[Start of Attachment]
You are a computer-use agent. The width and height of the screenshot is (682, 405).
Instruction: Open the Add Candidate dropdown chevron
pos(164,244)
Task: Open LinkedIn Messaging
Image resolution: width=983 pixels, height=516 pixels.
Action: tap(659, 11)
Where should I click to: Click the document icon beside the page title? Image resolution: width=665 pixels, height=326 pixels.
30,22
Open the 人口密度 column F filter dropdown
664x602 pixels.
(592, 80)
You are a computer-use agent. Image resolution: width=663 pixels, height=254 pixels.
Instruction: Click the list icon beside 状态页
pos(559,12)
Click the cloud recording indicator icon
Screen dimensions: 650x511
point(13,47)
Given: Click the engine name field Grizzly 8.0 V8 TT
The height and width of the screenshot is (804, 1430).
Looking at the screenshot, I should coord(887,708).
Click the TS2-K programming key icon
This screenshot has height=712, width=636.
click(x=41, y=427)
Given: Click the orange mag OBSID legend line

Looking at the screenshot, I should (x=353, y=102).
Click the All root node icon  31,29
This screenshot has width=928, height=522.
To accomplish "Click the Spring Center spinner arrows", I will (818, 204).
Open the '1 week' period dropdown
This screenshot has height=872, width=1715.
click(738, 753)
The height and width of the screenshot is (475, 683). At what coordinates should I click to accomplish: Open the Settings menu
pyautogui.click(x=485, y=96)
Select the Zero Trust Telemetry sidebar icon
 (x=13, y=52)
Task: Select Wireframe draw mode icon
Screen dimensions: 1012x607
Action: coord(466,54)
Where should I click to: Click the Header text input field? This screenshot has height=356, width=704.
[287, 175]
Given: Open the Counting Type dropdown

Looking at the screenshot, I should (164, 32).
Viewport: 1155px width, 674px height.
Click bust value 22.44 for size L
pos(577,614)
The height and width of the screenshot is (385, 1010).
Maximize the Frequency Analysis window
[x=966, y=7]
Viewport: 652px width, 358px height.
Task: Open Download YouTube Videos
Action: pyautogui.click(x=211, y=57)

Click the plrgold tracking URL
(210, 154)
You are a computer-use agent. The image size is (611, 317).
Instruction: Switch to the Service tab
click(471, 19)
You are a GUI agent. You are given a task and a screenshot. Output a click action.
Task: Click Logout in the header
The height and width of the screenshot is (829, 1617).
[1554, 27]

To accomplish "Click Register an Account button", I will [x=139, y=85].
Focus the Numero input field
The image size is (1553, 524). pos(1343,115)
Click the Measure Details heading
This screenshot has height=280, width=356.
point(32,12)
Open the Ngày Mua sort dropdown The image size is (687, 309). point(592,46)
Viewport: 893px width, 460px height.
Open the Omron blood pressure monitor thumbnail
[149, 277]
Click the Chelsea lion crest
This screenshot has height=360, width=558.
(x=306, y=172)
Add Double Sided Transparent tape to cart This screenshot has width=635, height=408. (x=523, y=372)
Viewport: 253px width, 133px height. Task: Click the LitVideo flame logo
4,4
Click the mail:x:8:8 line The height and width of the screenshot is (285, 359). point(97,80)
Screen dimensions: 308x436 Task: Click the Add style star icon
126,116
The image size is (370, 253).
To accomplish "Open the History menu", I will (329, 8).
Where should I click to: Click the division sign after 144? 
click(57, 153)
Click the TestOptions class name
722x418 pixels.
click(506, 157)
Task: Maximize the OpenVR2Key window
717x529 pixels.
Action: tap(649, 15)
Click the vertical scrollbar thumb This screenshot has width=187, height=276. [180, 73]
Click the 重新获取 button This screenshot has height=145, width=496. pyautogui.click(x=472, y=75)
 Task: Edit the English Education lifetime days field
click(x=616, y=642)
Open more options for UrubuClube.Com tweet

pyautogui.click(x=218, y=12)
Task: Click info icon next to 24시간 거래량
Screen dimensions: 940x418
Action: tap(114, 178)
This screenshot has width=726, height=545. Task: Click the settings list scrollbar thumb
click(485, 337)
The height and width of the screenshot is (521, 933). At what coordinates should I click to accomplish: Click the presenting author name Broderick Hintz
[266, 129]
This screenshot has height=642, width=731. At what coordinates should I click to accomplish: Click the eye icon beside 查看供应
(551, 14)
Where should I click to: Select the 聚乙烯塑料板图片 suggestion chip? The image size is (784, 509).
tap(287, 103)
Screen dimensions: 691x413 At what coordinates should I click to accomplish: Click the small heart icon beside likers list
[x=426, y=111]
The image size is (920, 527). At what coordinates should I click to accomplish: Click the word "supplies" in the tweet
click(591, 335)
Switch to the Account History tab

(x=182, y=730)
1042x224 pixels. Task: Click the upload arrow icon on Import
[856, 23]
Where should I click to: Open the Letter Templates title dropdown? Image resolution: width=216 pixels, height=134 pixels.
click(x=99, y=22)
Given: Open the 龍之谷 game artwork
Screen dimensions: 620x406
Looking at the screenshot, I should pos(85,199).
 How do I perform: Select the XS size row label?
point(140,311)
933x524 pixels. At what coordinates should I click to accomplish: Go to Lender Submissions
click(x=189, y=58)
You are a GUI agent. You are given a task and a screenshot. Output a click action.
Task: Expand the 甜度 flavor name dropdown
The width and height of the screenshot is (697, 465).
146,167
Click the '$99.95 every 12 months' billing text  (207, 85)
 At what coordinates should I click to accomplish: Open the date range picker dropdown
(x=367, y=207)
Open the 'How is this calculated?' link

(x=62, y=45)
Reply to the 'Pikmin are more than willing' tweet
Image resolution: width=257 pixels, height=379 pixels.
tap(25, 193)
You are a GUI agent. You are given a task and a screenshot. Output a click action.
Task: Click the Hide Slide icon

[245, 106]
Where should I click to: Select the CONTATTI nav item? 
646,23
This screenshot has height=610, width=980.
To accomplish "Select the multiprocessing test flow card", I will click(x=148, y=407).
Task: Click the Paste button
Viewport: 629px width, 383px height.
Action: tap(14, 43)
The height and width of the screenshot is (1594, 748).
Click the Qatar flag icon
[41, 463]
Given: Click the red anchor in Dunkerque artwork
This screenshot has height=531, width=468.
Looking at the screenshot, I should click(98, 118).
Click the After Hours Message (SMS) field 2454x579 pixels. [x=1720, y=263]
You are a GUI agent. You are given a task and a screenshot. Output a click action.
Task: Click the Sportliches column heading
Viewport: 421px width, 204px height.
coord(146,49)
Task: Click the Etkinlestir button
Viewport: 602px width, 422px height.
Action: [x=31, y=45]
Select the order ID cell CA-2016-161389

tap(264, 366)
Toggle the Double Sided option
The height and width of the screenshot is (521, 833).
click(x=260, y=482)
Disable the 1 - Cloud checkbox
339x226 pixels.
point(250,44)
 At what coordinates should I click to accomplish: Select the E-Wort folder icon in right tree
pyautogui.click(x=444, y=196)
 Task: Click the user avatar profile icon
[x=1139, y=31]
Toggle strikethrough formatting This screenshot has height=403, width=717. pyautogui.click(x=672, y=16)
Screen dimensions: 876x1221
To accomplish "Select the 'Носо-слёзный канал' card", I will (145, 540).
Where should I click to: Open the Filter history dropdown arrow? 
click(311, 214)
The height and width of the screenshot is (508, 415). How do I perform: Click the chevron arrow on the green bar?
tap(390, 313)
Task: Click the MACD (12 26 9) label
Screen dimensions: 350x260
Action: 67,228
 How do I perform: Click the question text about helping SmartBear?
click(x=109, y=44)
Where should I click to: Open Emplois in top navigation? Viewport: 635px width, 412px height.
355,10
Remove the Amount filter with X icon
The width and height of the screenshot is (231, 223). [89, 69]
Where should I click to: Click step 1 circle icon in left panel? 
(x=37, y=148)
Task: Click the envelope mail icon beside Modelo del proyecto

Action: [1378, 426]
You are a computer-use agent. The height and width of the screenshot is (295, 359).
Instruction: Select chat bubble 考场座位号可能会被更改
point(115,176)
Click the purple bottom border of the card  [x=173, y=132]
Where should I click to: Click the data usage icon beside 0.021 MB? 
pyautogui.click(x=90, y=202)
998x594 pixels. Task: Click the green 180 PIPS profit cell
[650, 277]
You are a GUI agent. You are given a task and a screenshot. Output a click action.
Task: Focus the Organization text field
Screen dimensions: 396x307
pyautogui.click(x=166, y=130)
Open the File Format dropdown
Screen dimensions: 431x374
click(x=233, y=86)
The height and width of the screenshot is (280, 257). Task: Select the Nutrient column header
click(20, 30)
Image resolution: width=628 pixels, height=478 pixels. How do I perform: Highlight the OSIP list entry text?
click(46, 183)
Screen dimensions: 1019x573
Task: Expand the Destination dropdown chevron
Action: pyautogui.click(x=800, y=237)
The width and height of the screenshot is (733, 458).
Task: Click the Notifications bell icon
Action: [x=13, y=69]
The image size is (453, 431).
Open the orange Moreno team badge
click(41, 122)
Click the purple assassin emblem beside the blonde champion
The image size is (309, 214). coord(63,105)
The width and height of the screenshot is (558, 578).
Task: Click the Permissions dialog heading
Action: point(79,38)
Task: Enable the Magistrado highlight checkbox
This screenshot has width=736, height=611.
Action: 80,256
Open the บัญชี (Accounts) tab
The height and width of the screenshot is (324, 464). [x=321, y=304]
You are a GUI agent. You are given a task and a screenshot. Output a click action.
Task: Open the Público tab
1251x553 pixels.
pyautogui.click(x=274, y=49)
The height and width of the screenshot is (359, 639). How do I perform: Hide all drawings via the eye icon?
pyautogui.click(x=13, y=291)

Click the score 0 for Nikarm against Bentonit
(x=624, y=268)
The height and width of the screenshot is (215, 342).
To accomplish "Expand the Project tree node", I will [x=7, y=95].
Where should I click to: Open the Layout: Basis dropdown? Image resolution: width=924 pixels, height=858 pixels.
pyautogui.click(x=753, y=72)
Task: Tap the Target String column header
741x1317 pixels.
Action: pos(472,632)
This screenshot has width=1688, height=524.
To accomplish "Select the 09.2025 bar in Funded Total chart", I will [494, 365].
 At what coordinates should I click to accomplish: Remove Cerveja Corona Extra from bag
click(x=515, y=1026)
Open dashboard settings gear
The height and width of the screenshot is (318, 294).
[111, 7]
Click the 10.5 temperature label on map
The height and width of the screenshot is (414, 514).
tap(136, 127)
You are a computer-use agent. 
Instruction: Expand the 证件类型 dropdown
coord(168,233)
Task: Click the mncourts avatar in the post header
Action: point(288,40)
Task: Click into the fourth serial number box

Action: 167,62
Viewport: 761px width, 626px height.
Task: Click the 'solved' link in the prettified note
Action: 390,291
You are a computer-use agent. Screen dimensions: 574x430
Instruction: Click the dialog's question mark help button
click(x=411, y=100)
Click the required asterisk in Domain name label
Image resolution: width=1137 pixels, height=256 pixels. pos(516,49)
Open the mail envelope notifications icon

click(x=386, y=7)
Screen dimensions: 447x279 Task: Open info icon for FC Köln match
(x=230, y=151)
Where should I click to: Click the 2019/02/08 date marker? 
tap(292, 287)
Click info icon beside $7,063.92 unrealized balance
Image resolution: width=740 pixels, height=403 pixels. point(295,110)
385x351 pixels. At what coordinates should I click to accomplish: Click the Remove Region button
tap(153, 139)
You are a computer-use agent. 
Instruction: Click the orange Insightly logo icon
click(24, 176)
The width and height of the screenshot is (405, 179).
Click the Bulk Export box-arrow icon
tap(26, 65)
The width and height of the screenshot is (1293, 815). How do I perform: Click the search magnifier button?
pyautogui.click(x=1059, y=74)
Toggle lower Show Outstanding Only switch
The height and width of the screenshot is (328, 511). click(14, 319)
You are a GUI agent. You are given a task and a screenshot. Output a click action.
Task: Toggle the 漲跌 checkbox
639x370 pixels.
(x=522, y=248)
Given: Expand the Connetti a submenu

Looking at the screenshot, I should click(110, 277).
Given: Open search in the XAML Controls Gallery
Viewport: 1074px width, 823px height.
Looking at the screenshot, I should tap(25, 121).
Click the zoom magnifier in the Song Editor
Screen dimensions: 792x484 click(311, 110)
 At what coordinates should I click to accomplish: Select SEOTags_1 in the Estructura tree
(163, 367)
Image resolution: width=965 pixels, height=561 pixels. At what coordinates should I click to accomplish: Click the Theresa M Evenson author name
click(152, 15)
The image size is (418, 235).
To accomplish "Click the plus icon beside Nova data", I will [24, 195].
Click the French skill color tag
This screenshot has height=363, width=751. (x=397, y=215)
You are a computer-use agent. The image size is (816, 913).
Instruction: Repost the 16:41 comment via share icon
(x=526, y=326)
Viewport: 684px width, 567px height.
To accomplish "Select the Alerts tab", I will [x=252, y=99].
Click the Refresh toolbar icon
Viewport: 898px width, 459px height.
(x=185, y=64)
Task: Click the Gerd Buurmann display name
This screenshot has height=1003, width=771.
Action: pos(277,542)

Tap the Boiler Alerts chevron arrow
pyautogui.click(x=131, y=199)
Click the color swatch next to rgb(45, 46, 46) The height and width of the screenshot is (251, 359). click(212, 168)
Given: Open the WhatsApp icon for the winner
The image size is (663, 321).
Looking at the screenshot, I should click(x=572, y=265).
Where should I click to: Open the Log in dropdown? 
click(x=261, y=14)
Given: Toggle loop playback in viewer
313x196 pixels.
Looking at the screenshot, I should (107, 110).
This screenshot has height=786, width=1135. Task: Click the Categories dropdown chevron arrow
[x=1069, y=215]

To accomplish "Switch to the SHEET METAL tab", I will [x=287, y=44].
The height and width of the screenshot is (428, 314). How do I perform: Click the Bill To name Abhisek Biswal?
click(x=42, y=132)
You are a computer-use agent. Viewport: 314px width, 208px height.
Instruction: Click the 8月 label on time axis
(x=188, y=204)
[End of Attachment]
* **EXERCISE INSTRUCTIONS**
In the answer, the lines from the first line of the data above through the line containing "Task: Select Wireframe draw mode icon" must appear exactly as written, with nothing else.

* **RESPONSE TO THIS EXERCISE**
You are a computer-use agent. The width and height of the screenshot is (682, 405).
Instruction: Open the Add Candidate dropdown chevron
pos(164,244)
Task: Open LinkedIn Messaging
Image resolution: width=983 pixels, height=516 pixels.
Action: tap(659, 11)
Where should I click to: Click the document icon beside the page title? Image resolution: width=665 pixels, height=326 pixels.
30,22
Open the 人口密度 column F filter dropdown
664x602 pixels.
(592, 80)
You are a computer-use agent. Image resolution: width=663 pixels, height=254 pixels.
Instruction: Click the list icon beside 状态页
pos(559,12)
Click the cloud recording indicator icon
Screen dimensions: 650x511
point(13,47)
Given: Click the engine name field Grizzly 8.0 V8 TT
The height and width of the screenshot is (804, 1430).
Looking at the screenshot, I should coord(887,708).
Click the TS2-K programming key icon
This screenshot has height=712, width=636.
click(x=41, y=427)
Given: Click the orange mag OBSID legend line

Looking at the screenshot, I should (x=353, y=102).
Click the All root node icon  31,29
This screenshot has width=928, height=522.
To accomplish "Click the Spring Center spinner arrows", I will (818, 204).
Open the '1 week' period dropdown
This screenshot has height=872, width=1715.
click(738, 753)
The height and width of the screenshot is (475, 683). At what coordinates should I click to accomplish: Open the Settings menu
pyautogui.click(x=485, y=96)
Select the Zero Trust Telemetry sidebar icon
 (x=13, y=52)
Task: Select Wireframe draw mode icon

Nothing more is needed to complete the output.